Rapaz que ganhou bolsa de estudos em universidade e escreveu livro está preso, acusado de latrocínio

Exemplo de sucesso da Febem está na cadeia

GILMAR PENTEADO
DA REPORTAGEM LOCAL

Algemado e com o uniforme surrado de presidiário, o ex-interno da Febem Cleonder Santos Evangelista, 20, em quase nada lembrava, na última quarta-feira, o jovem de terno e gravata fotografado ao lado do presidente Luiz Inácio Lula da Silva (PT), do governador paulista, Geraldo Alckmin (PSDB), e da ex-prefeita de São Paulo Marta Suplicy (PT).
Em abril do ano passado, durante a Bienal do Livro, em São Paulo, Evangelista posou ao lado de autoridades no lançamento de seu livro "Luz no Fim do Túnel: a História de Sucesso de um Ex-interno da Febem", da editora Arte & Ciência, que teve apoio da Secretaria Estadual da Educação -a orelha é assinada pelo secretário Gabriel Chalita- e da Unip (Universidade Paulista).
Livre desde 2003, depois de duas internações por tráfico de drogas, roubo e tentativa de homicídio, Evangelista tornou-se escritor, palestrante e estudante de direito e era proclamado pelo governo paulista como exemplo de recuperação promovida pela Febem.
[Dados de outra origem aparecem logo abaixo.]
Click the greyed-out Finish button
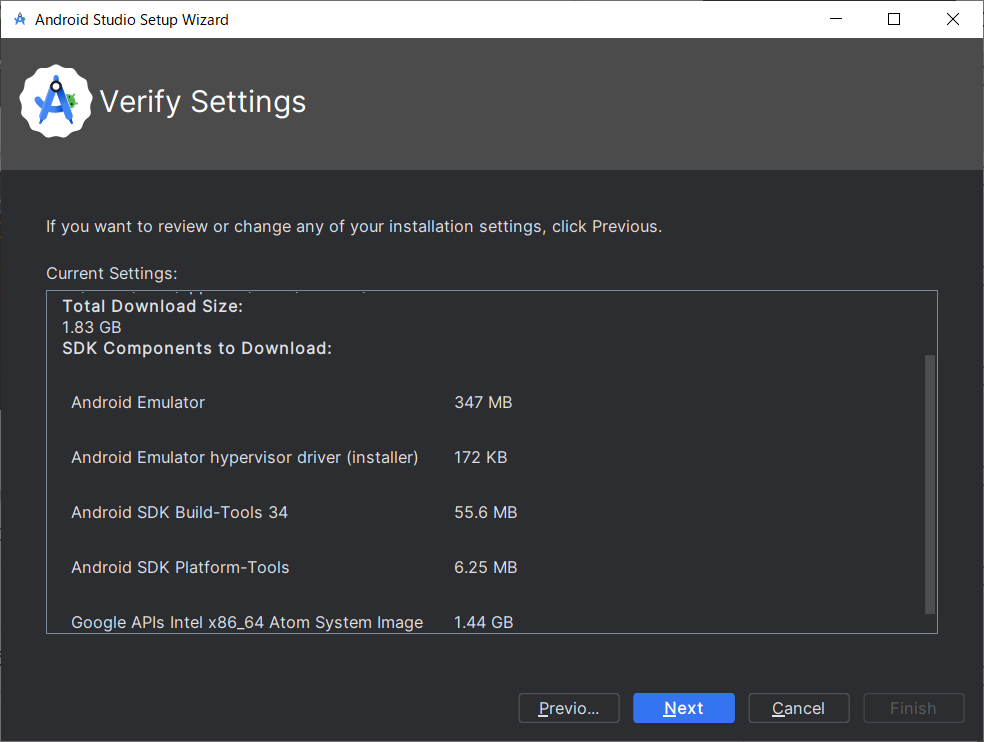 pos(913,708)
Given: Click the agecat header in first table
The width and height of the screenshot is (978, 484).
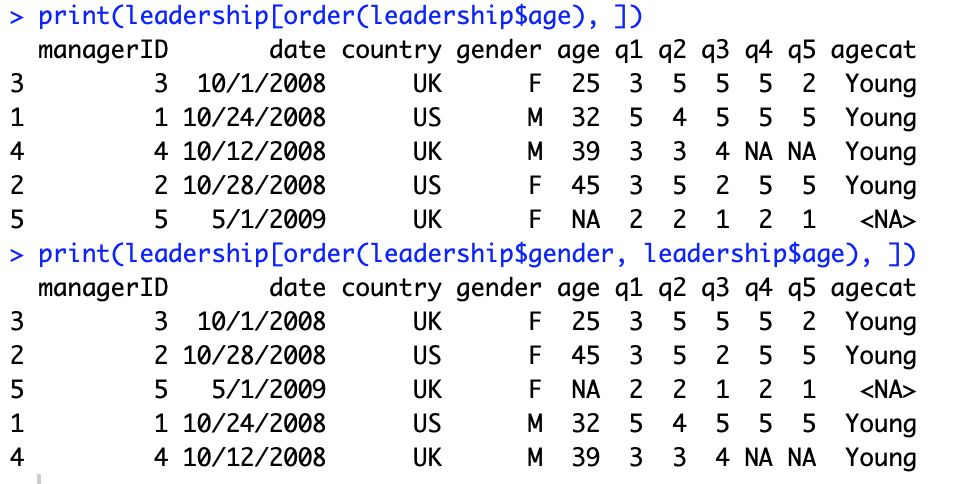Looking at the screenshot, I should click(873, 51).
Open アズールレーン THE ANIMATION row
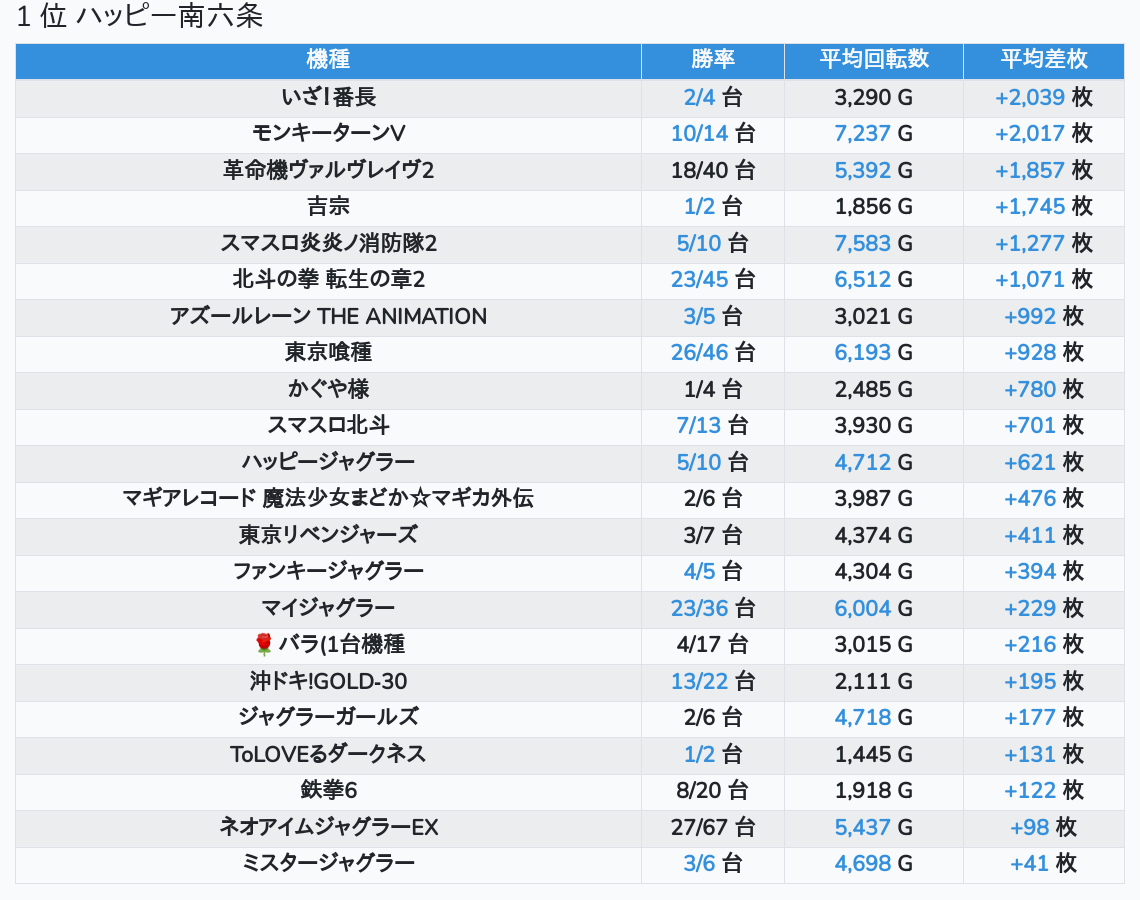 [x=328, y=317]
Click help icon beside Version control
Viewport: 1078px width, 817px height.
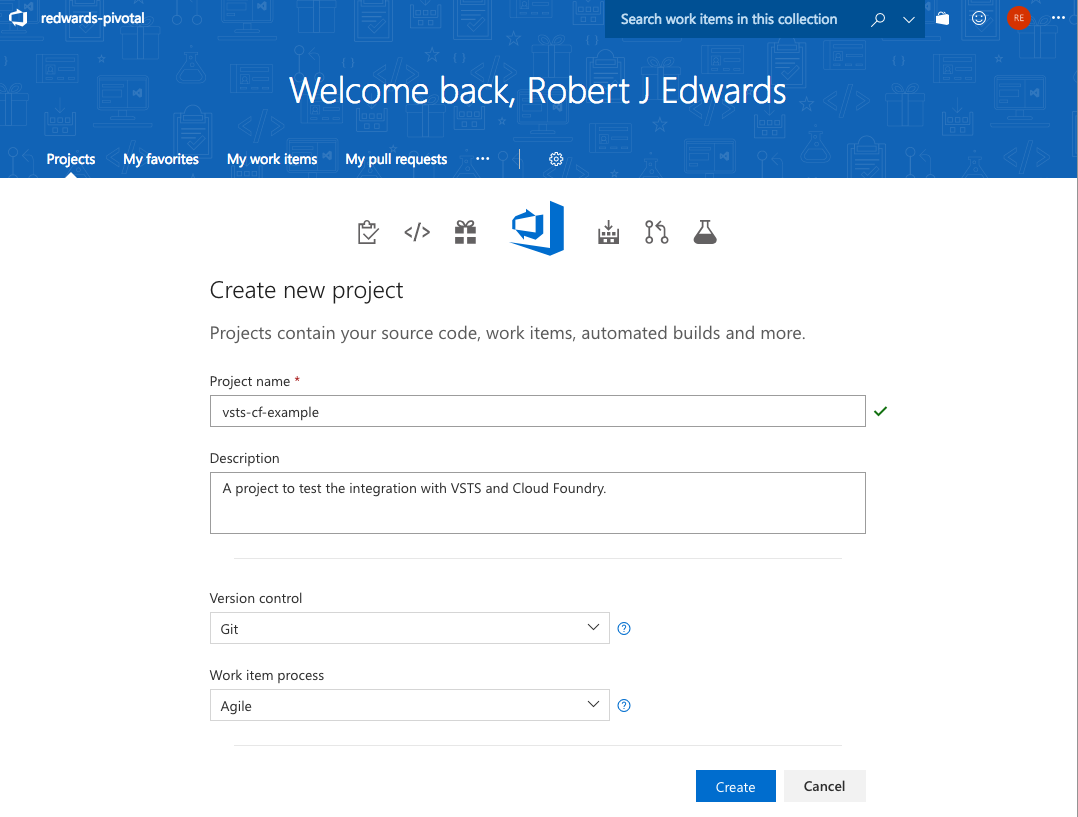pyautogui.click(x=624, y=629)
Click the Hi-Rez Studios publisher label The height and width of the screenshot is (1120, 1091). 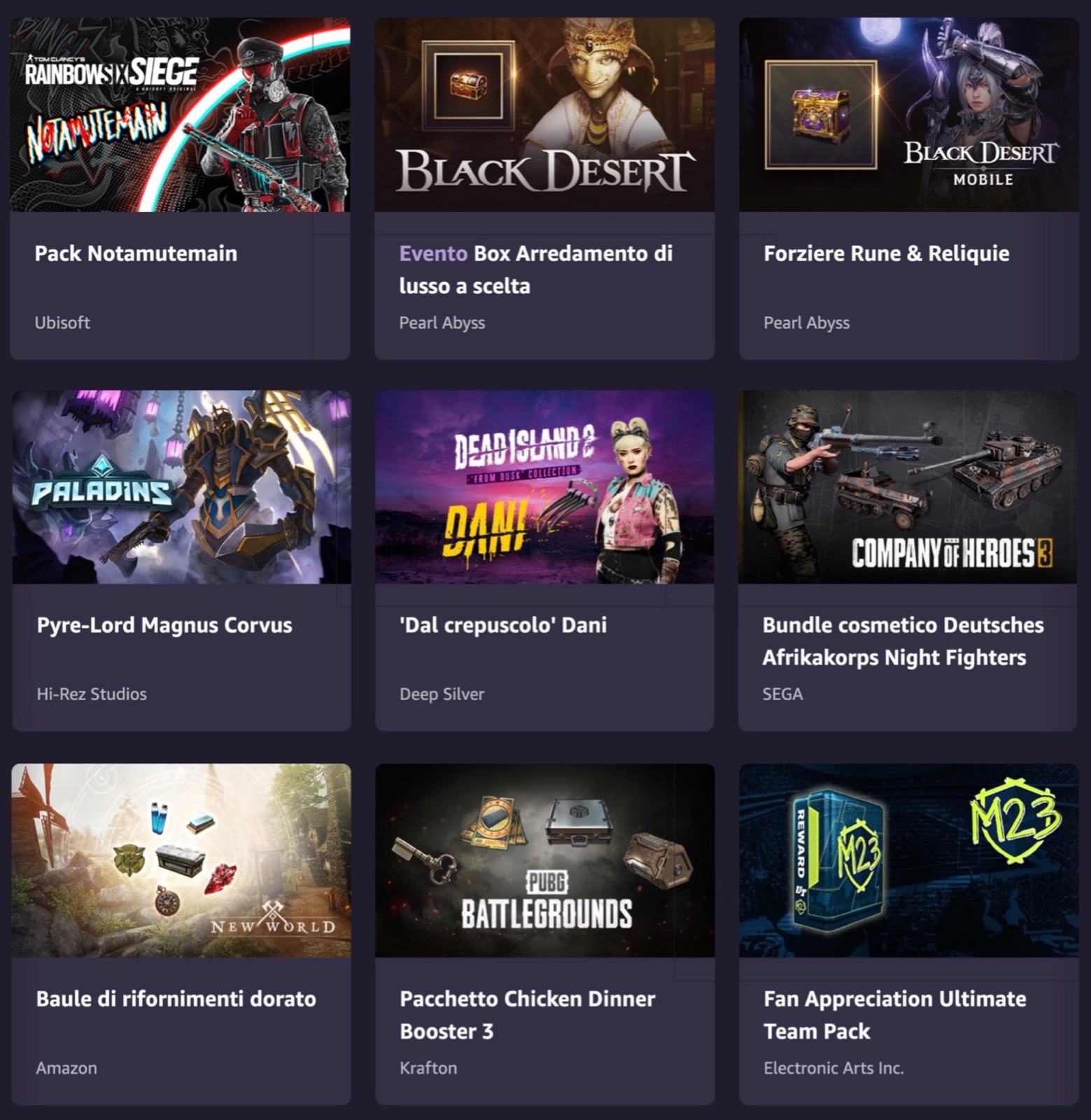pyautogui.click(x=92, y=694)
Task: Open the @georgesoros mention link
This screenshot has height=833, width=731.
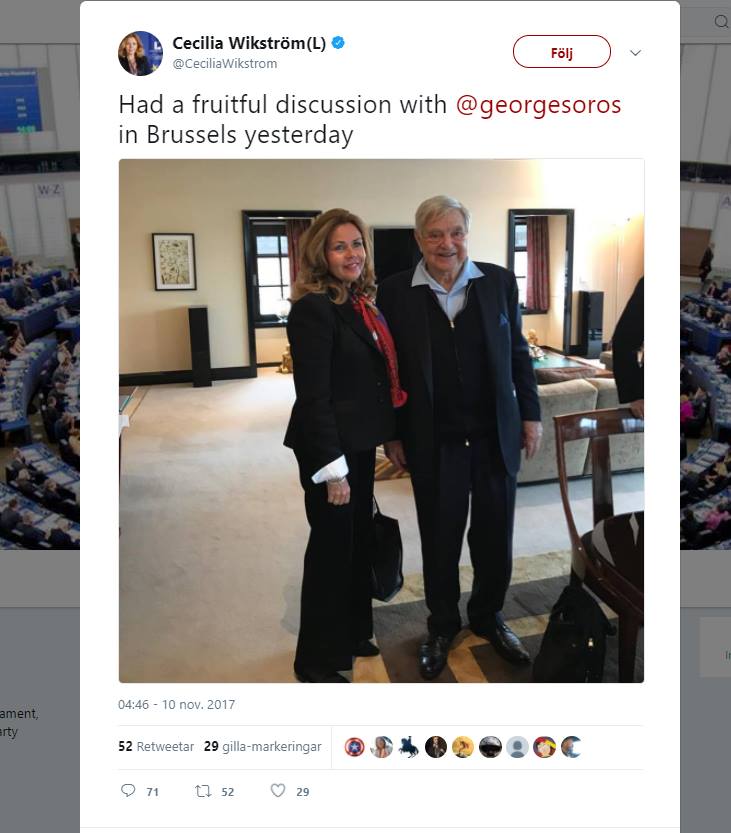Action: 538,105
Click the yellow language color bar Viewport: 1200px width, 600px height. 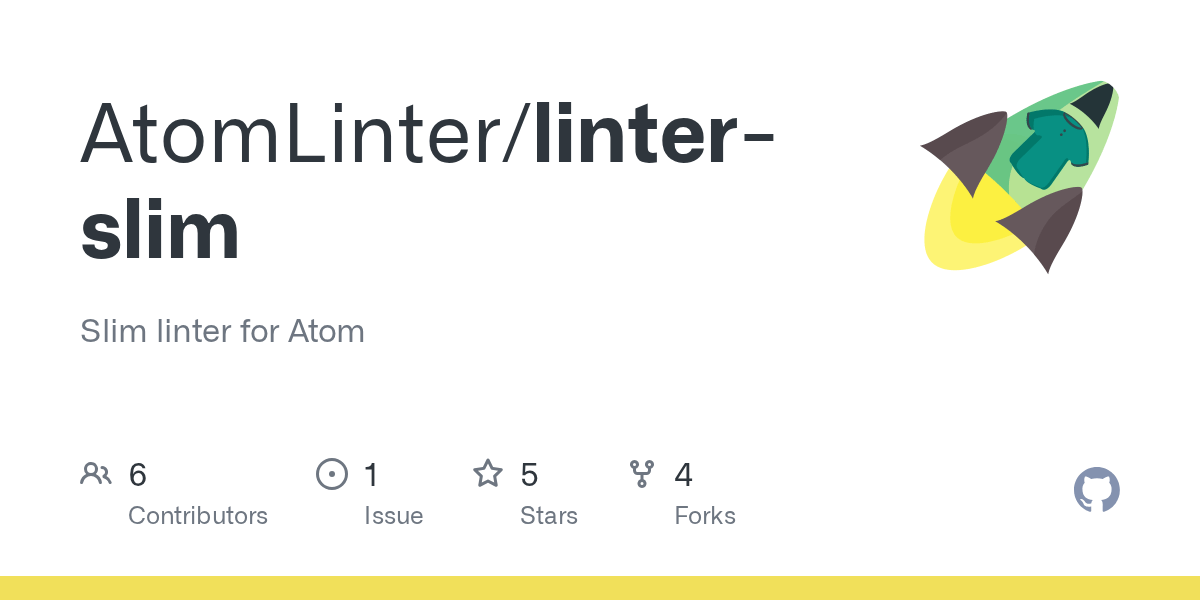pyautogui.click(x=600, y=588)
Dava entrevistas a jornais e a programas de televisão.
Virou garoto-símbolo da Febem quando, depois de concluir o ensino médio na própria instituição, passou no vestibular de direito e ganhou uma bolsa de estudos da Unip. Já livre, foi convidado por Henrique Flory, diretor-geral da editora Arte & Ciência e então diretor da universidade, a transformar sua história em livro.
Mas, um ano após a Bienal, o mundo de Evangelista desmoronou. No último dia 12, ele voltou para a prisão, agora em uma cadeia para adultos. Ele virou réu em um processo criminal que apura latrocínio (roubo com a morte da vítima) e coação de testemunha. Antes disso, já tinha perdido a bolsa na Unip.
Os crimes atribuídos a ele ocorreram no ano passado, em sua cidade natal, Borborema (384 km de SP), município com apenas 13.903 moradores. Na época, Evangelista já era maior de idade. Um jovem de 16 anos apareceu morto em um matagal. Ele o teria assassinado para roubar sua pistola -que nunca foi encontrada.
A investigação prosseguiu e, neste mês, a polícia local encerrou o inquérito, indiciou cinco jovens e pediu a prisão deles. Mas só Evangelista foi denunciado pela Promotoria e teve a prisão preventiva (até o julgamento) decretada pela Justiça de Borborema.
No dia 12, foi encontrado com a mulher e o filho de um ano e quatro meses na casa de amigos na Grande SP, onde passou a morar há dois meses para continuar as palestras e divulgar o livro. Preso no CDP (Centro de Detenção Provisória) de Franco da Rocha, ele afirmou à Folha, na quarta-feira, ser vítima de uma "armação".

Declínio
O ex-interno da Febem diz que os responsáveis por seu declínio são os personagens do livro, que não teriam gostado de ter seus nomes citados. A polícia nega. No livro, o ex-interno cita os primeiros nomes de comparsas, policiais e funcionários da Febem. Um dos citados é o delegado de Borborema, Ricardo Farah, responsável pela investigação que acabou na prisão de Evangelista por latrocínio.
Evangelista também se diz abandonado e afirma que foi usado. A editora informa que ele foi jubilado do curso de direito -ficou três anos mas não tinha cumprido nem os créditos do primeiro- e recusou a orientação psicológica oferecida a ele.
Evangelista é acusado por um jovem, menor de idade, de ter feito os disparos contra a vítima, em abril do ano passado, dias antes de o ex-interno ter tirado a foto com o presidente. O crime teria ocorrido em uma área de mata, e a vítima, atraída para uma cilada: teriam afirmado que queriam comprar sua pistola, furtada de um morador da cidade. O objetivo, segundo a polícia, era roubar a arma do menor, que levou um tiro no peito com a pistola que pretendia vender.
Segundo Evangelista, a testemunha-chave que o incrimina é ligada a Pedrinho, seu antigo comparsa de roubos, que não teria gostado do livro. Em fevereiro deste ano, o ex-interno levou quatro tiros em uma esquina de Borborema e ficou 31 dias no hospital. Pedrinho foi preso por tentativa de homicídio. Segundo Evangelista, ele teria tentado se vingar porque foi citado no livro como covarde -o teria deixado para trás durante um roubo.